**WORK TO DO**
Edit everything from the line containing "The width and height of the screenshot is (1376, 768)." down to the line containing "(x=1257, y=582)": write that stretch out again with "Graphics Preferences" changed to "Display Preferences" and nothing else altered.

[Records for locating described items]
◆ ◆ ◆ ◆ ◆

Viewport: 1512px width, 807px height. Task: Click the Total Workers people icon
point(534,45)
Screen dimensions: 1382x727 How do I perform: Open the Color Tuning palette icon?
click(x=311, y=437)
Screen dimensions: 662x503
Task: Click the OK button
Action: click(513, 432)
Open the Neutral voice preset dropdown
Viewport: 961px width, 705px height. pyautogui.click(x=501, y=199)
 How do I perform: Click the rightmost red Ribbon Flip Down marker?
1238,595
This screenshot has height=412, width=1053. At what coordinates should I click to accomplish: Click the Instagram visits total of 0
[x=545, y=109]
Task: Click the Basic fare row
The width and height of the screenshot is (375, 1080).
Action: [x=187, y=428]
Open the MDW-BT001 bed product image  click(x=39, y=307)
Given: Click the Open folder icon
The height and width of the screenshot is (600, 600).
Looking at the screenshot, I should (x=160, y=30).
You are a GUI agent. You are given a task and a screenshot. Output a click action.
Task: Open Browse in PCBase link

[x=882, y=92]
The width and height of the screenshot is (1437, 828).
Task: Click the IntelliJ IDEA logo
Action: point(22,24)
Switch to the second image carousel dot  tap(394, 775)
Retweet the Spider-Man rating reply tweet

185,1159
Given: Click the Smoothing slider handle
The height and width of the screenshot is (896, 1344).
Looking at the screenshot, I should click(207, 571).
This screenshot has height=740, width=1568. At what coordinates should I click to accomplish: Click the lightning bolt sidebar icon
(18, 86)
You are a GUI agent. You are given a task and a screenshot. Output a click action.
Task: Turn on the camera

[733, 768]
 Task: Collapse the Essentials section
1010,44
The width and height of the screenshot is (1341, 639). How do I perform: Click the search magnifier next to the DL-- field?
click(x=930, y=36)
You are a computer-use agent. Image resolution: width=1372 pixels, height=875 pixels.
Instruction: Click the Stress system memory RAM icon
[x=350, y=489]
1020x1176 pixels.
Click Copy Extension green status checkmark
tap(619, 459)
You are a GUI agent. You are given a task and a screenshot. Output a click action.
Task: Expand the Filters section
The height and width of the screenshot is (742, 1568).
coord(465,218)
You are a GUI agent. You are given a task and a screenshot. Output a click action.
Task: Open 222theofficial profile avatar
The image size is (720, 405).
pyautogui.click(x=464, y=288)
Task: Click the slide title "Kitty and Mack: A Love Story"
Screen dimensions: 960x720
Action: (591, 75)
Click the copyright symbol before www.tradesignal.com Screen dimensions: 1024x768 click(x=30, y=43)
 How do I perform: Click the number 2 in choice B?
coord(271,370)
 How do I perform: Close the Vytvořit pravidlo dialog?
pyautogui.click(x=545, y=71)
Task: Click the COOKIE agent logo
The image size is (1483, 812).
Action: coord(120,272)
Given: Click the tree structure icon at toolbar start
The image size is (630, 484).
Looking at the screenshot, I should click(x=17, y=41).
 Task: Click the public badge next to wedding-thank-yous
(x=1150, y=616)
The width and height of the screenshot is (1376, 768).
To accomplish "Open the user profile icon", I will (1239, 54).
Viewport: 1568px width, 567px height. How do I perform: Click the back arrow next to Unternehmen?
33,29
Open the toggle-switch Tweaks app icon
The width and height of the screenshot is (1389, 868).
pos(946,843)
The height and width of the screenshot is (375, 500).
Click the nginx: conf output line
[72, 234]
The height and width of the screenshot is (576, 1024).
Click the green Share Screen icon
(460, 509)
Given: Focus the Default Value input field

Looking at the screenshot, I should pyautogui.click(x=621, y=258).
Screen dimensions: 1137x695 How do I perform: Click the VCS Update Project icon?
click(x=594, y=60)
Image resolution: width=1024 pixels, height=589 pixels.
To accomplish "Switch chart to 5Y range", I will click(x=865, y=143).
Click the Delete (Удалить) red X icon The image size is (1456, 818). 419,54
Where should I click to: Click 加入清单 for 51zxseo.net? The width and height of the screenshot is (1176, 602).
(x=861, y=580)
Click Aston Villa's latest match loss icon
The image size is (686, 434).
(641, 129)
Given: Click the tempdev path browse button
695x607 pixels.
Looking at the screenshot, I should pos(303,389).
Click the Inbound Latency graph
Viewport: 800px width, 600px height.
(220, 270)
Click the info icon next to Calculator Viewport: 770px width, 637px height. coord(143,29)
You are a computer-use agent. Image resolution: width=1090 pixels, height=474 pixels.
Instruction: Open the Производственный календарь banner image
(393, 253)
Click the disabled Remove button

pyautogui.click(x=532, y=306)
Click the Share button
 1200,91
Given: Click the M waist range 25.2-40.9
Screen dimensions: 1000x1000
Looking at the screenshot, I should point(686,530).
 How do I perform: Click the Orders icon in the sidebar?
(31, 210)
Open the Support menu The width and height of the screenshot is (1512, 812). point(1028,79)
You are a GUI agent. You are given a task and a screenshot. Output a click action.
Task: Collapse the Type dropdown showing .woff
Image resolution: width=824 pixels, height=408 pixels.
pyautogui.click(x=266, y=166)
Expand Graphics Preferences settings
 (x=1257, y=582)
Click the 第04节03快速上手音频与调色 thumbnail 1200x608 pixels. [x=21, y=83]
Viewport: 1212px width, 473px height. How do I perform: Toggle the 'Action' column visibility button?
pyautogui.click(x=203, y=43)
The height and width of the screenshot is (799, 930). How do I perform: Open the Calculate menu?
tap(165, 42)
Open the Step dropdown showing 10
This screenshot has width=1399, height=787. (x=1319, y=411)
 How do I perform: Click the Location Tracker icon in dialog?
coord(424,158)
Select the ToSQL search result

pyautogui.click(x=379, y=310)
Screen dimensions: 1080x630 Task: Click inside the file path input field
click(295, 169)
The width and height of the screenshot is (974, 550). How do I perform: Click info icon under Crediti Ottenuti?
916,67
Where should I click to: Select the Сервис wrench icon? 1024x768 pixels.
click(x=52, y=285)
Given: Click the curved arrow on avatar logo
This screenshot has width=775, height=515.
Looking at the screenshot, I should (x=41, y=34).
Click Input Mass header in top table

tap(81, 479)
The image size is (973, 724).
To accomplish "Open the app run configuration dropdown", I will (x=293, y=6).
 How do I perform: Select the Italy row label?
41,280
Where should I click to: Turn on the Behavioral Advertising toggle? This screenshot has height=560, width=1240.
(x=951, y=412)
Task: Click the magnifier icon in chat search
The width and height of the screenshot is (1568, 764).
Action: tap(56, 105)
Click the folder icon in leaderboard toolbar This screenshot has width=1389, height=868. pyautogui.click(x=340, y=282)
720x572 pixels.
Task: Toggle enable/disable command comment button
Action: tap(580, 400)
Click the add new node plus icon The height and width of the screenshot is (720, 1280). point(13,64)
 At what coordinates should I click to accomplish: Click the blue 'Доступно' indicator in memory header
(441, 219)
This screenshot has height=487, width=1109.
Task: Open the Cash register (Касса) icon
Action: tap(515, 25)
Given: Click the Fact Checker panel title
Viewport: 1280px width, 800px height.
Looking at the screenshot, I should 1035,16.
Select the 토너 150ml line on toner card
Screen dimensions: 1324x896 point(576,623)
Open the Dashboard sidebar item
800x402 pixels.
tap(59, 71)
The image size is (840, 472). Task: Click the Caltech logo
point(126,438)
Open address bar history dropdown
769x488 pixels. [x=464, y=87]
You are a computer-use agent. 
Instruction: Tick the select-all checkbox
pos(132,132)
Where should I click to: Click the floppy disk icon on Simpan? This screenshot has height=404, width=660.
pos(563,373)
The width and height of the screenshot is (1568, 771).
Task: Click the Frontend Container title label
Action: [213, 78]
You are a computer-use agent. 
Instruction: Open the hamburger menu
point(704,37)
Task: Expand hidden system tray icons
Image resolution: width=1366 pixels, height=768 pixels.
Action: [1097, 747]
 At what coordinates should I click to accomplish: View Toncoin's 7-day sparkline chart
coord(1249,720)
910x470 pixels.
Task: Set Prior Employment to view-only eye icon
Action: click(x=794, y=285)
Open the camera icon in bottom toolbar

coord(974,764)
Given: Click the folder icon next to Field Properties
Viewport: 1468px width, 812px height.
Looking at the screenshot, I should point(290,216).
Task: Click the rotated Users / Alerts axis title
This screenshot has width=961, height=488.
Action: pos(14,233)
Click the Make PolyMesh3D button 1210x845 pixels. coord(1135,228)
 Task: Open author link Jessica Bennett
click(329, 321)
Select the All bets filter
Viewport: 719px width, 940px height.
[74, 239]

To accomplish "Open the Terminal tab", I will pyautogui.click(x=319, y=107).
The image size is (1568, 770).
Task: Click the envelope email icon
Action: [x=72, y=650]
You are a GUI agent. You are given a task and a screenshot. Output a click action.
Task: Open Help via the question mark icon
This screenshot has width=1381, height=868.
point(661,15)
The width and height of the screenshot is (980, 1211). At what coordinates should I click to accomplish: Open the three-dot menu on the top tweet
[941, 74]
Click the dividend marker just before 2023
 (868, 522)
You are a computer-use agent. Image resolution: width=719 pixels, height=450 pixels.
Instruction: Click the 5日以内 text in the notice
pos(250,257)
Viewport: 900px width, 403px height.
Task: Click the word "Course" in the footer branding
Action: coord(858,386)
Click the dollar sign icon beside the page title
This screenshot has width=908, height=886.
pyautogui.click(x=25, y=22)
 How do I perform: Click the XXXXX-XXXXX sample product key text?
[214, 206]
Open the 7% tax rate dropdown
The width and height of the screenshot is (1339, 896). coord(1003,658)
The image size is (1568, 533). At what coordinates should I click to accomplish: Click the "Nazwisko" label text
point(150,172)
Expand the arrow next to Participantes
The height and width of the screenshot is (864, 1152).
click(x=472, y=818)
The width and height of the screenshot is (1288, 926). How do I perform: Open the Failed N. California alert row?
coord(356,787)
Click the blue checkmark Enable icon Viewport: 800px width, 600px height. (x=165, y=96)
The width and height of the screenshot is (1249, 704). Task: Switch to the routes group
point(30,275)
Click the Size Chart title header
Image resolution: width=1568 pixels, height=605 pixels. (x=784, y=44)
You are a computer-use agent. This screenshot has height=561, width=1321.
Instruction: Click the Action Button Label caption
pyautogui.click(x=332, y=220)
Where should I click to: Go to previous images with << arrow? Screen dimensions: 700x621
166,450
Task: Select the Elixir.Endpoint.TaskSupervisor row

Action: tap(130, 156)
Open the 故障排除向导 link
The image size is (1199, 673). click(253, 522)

◆ ◆ ◆ ◆ ◆

**SOLVED EXERCISE**
The width and height of the screenshot is (1376, 768).
To accomplish "Open the user profile icon", I will (1239, 54).
Viewport: 1568px width, 567px height. How do I perform: Click the back arrow next to Unternehmen?
33,29
Open the toggle-switch Tweaks app icon
The width and height of the screenshot is (1389, 868).
pos(946,843)
The height and width of the screenshot is (375, 500).
Click the nginx: conf output line
[72, 234]
The height and width of the screenshot is (576, 1024).
Click the green Share Screen icon
(460, 509)
Given: Focus the Default Value input field

Looking at the screenshot, I should pyautogui.click(x=621, y=258).
Screen dimensions: 1137x695 How do I perform: Click the VCS Update Project icon?
click(x=594, y=60)
Image resolution: width=1024 pixels, height=589 pixels.
To accomplish "Switch chart to 5Y range", I will click(x=865, y=143).
Click the Delete (Удалить) red X icon The image size is (1456, 818). 419,54
Where should I click to: Click 加入清单 for 51zxseo.net? The width and height of the screenshot is (1176, 602).
(x=861, y=580)
Click Aston Villa's latest match loss icon
The image size is (686, 434).
(641, 129)
Given: Click the tempdev path browse button
695x607 pixels.
Looking at the screenshot, I should pos(303,389).
Click the Inbound Latency graph
Viewport: 800px width, 600px height.
(220, 270)
Click the info icon next to Calculator Viewport: 770px width, 637px height. coord(143,29)
You are a computer-use agent. Image resolution: width=1090 pixels, height=474 pixels.
Instruction: Open the Производственный календарь banner image
(393, 253)
Click the disabled Remove button

pyautogui.click(x=532, y=306)
Click the Share button
 1200,91
Given: Click the M waist range 25.2-40.9
Screen dimensions: 1000x1000
Looking at the screenshot, I should point(686,530).
 How do I perform: Click the Orders icon in the sidebar?
(31, 210)
Open the Support menu The width and height of the screenshot is (1512, 812). point(1028,79)
You are a GUI agent. You are given a task and a screenshot. Output a click action.
Task: Collapse the Type dropdown showing .woff
Image resolution: width=824 pixels, height=408 pixels.
pyautogui.click(x=266, y=166)
Expand Display Preferences settings
 (x=1257, y=582)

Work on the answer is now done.